Mutation of a transcriptional motif of a distant regulatory element reduces the expression of embryonic and fetal globin genes.

High-level beta-globin gene expression is dependent on the presence of the locus control region (LCR), a powerful regulatory element physically characterized by five DNase I-hypersensitive sites (HS), designated HS1-HS5. Of these, HS3 contains seven GT motifs that are essential for its activity. One of the motifs, GT6, has been shown by in vivo footprinting to display the largest difference in signal between fetal and adult globin expressing cells. We assessed the contribution of GT6 on the downstream globin gene expression by mutating this motif in a 248 kb beta-globin locus yeast artificial chromosome and measuring the activity of beta-globin genes in GT6m beta-YAC transgenic mice. Seven transgenic lines were established, three of which contained at least one intact copy of the beta-globin locus and were further investigated. The mutation of the GT6 motif reduced the expression of epsilon- and gamma-globin genes during embryonic erythropoiesis. During definitive erythropoiesis, gamma-globin gene expression was significantly reduced while beta-globin gene expression was virtually indistinguishable from wild-type controls. We conclude that the GT6 motif of hypersensitive site 3 of the LCR is required for normal epsilon- and gamma-globin gene expression during embryonic erythropoiesis and for gamma-globin gene expression during definitive erythropoiesis in the fetal liver. Our results provide evidence that mutations of single transcriptional motifs of distant regulatory elements can have profound effects on gene expression.

The histone deacetylase inhibitor, trichostatin A, reactivates the developmentally silenced gamma globin expression in somatic cell hybrids and induces gamma gene expression in adult BFUe cultures.
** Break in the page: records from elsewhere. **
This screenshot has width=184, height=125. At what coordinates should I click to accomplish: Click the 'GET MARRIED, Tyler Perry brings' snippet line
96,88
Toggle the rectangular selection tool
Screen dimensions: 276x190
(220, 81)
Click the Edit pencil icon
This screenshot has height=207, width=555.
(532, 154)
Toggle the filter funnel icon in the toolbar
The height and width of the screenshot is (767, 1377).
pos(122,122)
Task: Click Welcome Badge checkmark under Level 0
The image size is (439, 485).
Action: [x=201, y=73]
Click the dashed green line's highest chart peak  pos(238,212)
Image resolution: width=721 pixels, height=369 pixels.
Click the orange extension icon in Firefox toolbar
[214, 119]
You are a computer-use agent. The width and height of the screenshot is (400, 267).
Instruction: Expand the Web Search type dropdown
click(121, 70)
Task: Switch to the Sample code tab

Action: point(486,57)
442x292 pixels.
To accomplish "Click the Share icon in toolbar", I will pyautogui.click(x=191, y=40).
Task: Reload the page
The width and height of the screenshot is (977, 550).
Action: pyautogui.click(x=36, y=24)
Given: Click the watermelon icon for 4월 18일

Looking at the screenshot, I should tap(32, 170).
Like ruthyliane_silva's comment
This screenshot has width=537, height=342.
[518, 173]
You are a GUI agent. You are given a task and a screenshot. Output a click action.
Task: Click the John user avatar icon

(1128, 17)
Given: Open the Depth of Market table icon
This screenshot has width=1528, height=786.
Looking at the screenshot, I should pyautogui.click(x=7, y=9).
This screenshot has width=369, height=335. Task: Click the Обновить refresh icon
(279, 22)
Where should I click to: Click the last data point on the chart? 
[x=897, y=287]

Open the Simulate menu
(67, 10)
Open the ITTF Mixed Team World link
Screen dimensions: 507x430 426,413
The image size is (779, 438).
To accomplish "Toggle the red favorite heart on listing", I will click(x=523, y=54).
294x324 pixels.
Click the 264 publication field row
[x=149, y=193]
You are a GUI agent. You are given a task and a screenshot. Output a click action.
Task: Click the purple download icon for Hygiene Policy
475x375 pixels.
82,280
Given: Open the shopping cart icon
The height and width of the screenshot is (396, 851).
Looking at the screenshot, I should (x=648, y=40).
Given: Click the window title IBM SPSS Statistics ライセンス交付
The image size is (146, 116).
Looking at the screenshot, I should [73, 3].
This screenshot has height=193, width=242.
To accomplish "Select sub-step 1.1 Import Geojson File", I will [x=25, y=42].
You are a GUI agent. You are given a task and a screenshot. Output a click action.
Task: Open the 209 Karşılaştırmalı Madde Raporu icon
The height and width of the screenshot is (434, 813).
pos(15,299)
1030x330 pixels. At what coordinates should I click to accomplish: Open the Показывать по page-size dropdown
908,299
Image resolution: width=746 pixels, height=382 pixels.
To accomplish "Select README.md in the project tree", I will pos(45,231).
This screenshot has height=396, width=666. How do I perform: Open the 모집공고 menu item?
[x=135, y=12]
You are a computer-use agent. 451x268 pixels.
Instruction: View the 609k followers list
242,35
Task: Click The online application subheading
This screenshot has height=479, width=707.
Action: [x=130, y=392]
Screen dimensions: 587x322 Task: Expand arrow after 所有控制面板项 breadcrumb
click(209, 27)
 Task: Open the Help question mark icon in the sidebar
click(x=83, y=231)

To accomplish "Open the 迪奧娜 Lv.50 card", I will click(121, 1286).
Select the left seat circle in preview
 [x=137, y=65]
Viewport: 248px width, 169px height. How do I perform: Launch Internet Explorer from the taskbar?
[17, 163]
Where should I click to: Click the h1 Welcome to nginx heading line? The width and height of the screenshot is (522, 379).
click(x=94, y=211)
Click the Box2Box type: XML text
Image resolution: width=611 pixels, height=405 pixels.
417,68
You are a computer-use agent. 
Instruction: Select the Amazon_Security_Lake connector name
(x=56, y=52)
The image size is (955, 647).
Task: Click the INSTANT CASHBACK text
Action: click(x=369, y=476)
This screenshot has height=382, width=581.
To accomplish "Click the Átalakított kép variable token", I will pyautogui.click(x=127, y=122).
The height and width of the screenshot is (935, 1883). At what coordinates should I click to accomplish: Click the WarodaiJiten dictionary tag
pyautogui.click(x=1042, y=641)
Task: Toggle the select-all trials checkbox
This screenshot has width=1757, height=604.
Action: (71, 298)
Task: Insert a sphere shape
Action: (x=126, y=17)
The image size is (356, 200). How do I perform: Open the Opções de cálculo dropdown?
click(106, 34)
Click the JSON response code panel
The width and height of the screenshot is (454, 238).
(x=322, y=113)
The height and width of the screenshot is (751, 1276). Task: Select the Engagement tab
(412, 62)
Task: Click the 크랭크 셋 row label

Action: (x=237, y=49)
Somatic cell hybrids that have undergone globin gene switching and developmental silencing of gamma globin expression were treated with the histone deacetylase inhibitor trichostatin A (TSA). Culture of the post-switch hybrids in the presence of TSA reactivated gamma globin expression and concommitantly downregulated beta globin expression, as determined by both mRNA quantitation and immunofluorescent quantitation of gamma globin expressing cells. In contrast, similar treatment of pre-switch hybrids, which were expressing predominantly gamma globin and only small levels of beta globin, had no effect on the relative gamma or beta globin gene expression. In addition, trichostatin A induced gamma gene expression in adult BFUe cultures in a maturation-independent fashion. The results provide direct evidence that inhibition of HDAC activity can alter expression from the human beta globin locus in the adult stage of development.

Activation of the beta-like globin genes in transgenic mice is dependent on the presence of the beta-locus control region.

The beta-globin locus control region (LCR) is a powerful regulatory element required for high-level globin gene expression. We have generated transgenic mouse lines carrying a beta-globin locus yeast artificial chromosome lacking the LCR to determine if the LCR is required for globin gene activation. beta-Globin gene expression was analyzed by RNase protection, but no detectable levels of epsilon-, gamma- and beta-globin gene transcripts were produced at any stage of development. These findings suggest that the presence of the LCR is a minimum requirement for globin gene expression. Next, we tested whether the LCR is necessary to activate globin gene expression in a gamma-globin promoter mutant that causes hereditary persistence of fetal hemoglobin (HPFH). beta-YAC transgenic mice carrying the -117 HPFH mutation and a HS3 core deletion that specifically abolishes gamma-globin gene expression during definitive erythropoiesis were produced to test whether the -117 (A)gamma promoter is activated in the absence of interaction with the LCR. In four transgenic mouse lines, gamma-globin gene expression was absent in adult erythrocytes, suggesting that an interaction between the gamma-globin gene promoter and the LCR is required for gamma gene activation even when the promoter contains an HPFH mutation.